PAGE EXTRACT:
This concept made me think of the industry in which I work, medical device. Something that is a hot topic recently is the "Physician Payment Sunshine Act" as part of the healthcare reform. See #1 on this list: http://www.cnn.com/2012/03/26/health/health-reform-fun-facts
1. How many goodies your doctors get
Is your doctor
prescribing you certain drugs because those are the best for your
condition or because of a pharmaceutical company's influence? Here's one
way you can find out.
The Physician Payment Sunshine Act under health care reform requires drug, device or medical supply companies to report annually certain payments or things of value
that they've given physicians and teaching hospitals. This could be
speaking fees, consulting fees, meals and travel. So, you can find out
which and how much companies pay doctors or health care workers. The
companies are obligated to report annually about physician ownership and
their financial investments.
All this would be available on a public website.
Effective date: Final rule is expected December 2014.
The way that CNN describes payments / things of value is exactly what my company is worried about. My company relies on creating strong relationships with physicians to be able to understand what they struggle with in treating patients and innovate to advance medical care. This does require transfers of value in order to accomplish this. The transparency is not what is concerning to people, but it is the information without context. They are seeing a picture of patients looking up their physicians to find out what companies are "transferring value" to them and making an interpretation on what conflicts of interest they may have.
What medical companies should do is create the context for this public information. That way when patients see that Dr. ABC received a flight, hotel and meal from a medical company, that it was to come to the company and educate employees on the disease states that their products treat. Giving that context turns the public records into a marketing opportunity instead of a threat to their reputation.

DATA EXTRACTS:

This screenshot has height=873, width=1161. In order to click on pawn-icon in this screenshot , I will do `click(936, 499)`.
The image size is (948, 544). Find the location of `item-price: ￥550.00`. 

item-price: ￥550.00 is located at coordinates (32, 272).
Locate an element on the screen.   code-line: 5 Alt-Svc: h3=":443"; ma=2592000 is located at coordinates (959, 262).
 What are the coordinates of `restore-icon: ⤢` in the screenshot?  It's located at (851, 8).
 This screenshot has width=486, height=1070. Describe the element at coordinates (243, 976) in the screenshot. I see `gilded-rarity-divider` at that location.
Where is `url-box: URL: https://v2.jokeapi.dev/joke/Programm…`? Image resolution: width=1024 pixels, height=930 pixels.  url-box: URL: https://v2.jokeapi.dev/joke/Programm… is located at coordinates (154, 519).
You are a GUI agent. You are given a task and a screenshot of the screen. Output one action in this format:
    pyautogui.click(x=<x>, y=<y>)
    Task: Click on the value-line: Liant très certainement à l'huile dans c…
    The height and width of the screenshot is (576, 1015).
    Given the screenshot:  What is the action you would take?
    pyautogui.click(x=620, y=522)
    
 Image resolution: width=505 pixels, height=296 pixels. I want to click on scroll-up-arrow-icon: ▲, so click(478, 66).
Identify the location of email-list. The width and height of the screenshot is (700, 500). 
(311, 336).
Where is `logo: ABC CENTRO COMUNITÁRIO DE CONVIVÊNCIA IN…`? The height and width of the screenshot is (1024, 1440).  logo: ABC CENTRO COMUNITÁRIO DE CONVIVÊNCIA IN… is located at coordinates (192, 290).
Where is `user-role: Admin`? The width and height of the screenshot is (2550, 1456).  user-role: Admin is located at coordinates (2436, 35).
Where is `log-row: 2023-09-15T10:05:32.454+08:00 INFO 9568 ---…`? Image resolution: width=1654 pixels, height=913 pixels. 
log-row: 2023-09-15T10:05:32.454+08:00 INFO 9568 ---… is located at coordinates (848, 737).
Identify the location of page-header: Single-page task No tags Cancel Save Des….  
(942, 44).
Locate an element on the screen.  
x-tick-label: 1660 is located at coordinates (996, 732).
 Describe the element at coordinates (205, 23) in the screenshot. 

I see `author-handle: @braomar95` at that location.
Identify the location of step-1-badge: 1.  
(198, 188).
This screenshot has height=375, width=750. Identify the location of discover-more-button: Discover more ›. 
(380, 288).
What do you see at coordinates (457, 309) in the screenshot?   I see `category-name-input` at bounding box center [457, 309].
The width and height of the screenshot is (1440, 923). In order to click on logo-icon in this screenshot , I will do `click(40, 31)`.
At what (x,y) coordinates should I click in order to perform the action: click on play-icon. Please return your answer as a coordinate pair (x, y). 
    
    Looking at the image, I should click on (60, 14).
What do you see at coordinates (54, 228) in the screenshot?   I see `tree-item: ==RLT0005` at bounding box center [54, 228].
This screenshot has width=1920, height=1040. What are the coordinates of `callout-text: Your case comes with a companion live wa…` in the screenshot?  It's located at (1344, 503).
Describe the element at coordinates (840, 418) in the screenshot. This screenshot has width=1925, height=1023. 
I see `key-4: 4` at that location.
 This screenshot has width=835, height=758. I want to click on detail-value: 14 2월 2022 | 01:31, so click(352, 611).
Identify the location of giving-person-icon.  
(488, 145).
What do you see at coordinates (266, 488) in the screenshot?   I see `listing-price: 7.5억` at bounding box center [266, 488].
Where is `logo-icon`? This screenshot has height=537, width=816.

APPLY WHAT YOU READ:
[a] According to the post on the Physician Payment Sunshine Act, when is the final rule expected?
[b] Please print, word for word, the part of the Sunshine Act post that opens with the words "The Physician Payment" and closes with "their financial investments.".

COMPLETED EXERCISE:
[a] December 2014.

[b]
The Physician Payment Sunshine Act under health care reform requires drug, device or medical supply companies to report annually certain payments or things of value
that they've given physicians and teaching hospitals. This could be
speaking fees, consulting fees, meals and travel. So, you can find out
which and how much companies pay doctors or health care workers. The
companies are obligated to report annually about physician ownership and
their financial investments.